(Document text)
begin

History has lessons for the Anti-Violence-Against-Women Movement in PNG

By PNG Echo

For women in Papua New Guinea, this week has been variable. There have been both lows and highs.

The good news is that the Strategic Plan to combat violence against women, which is a comprehensive document that understands the need for long-term planning, has been endorsed by the parliamentary National Executive Council (NEC) which is a huge first step in a long journey.

The bad news is that it took the mutilation of a 19-year-old woman who had both her legs chopped off by a jealous husband to wake the relevant department from its reverie (it had had the completed proposal for 15 months, languishing and gathering dust) aided by political pressure from the Governor of the NCDC, Powes Parkop backed by protesting women.

The women rally for the cause.

Worst news is that in the interim, between acceptance and implementation, the violence is not over – it continues unabated. The problem needs a band-aid solution immediately while the wheels of progress grind slowly that bring in the more comprehensive set of goals

Because just a few days after the NEC ratified the document the newspapers told of a 12-year-old girl (in fact three girls/women – I don’t know the age of the other two) who were gang raped by 50 men over two days before they were released.

But what is most shocking to me is that none of the established women’s groups in Papua New Guinea had been moved enough by the leg amputation incident to voice their horror and disgust until the ‘wait meri’ did – informed by yet another ‘wait meri.’.

And when it looked like some positive action may come of the agitation, only then did many come to the fore.

This does not augur well for the future.

You see, one of the leading women’s organisations claimed ‘enough is enough’ back four years ago when Kepari Leniata was burned alive after being tortured – but it just wasn’t, was it?  In those four years, enough has not been even nearly enough and when the report hit the newspapers of this recent shocking incident (the leg amputations) where were they?

If the price of freedom is eternal vigilance then where too were the raised voices of PNG’s women’s movements when the next shocking rape incident was reported nationally, so close to the first – just yesterday.

History informs us that nothing is given to women easily and if the struggle to live without fear is to become a reality for PNG women then the women’s movements cannot let up on the pressure. They need to be constantly vigilant.

Each and every atrocity must be forcefully and loudly condemned.

It’s a tall order, I know – but it’s the eternal vigilance needed to effect the desired change. If the current leaders and members of the women’s movement are not prepared to do this, they need to pass the baton, graciously, on to someone who is.

What’s more, the women’s movements need to decide what they are really about – there are many worthy causes and so many women’s movements have been co-opted to those supplementary causes to their own detriment.

end

(Source data)
begin

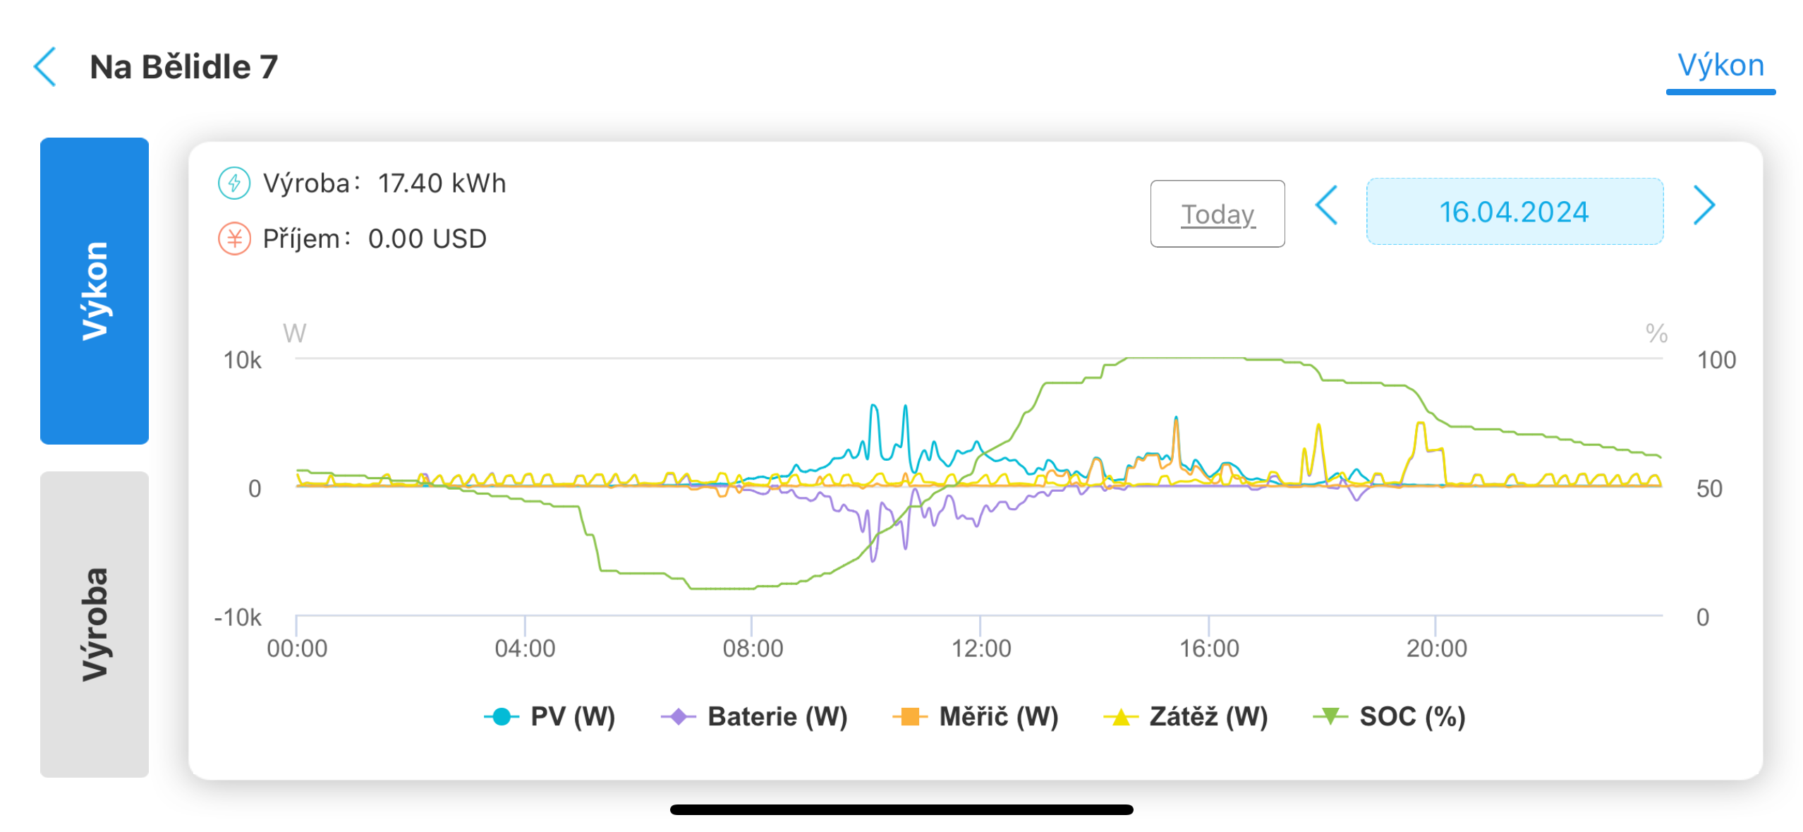
Task: Click the 12:00 mark on the time axis
Action: [x=981, y=648]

end

(Exercise requirements)
[1] Please rewrite the paragraph beginning "The bad news is that it took" from the article on violence against women in PNG more briefly, keeping its main facts.
[2] Answer these questions from the article on violence against women in PNG:
(a) Which body endorsed the Strategic Plan to combat violence against women?
(b) How many men carried out the gang rape reported a few days after the document was ratified?
(c) Who was burned alive after being tortured four years ago?
[3] Transcribe the passage of the article on violence against women in PNG starting with "Because just a" and going on through "for the future.".

(Set of answers)
[1] The department acted only after a jealous husband chopped off both legs of a 19-year-old woman. It had left the completed proposal gathering dust for 15 months. Political pressure from the Governor of the NCDC, Powes Parkop, backed by protesting women, also helped.

[2]
(a) The parliamentary National Executive Council (NEC).
(b) 50 men.
(c) Kepari Leniata.

[3]
Because just a few days after the NEC ratified the document the newspapers told of a 12-year-old girl (in fact three girls/women – I don’t know the age of the other two) who were gang raped by 50 men over two days before they were released.

But what is most shocking to me is that none of the established women’s groups in Papua New Guinea had been moved enough by the leg amputation incident to voice their horror and disgust until the ‘wait meri’ did – informed by yet another ‘wait meri.’.

And when it looked like some positive action may come of the agitation, only then did many come to the fore.

This does not augur well for the future.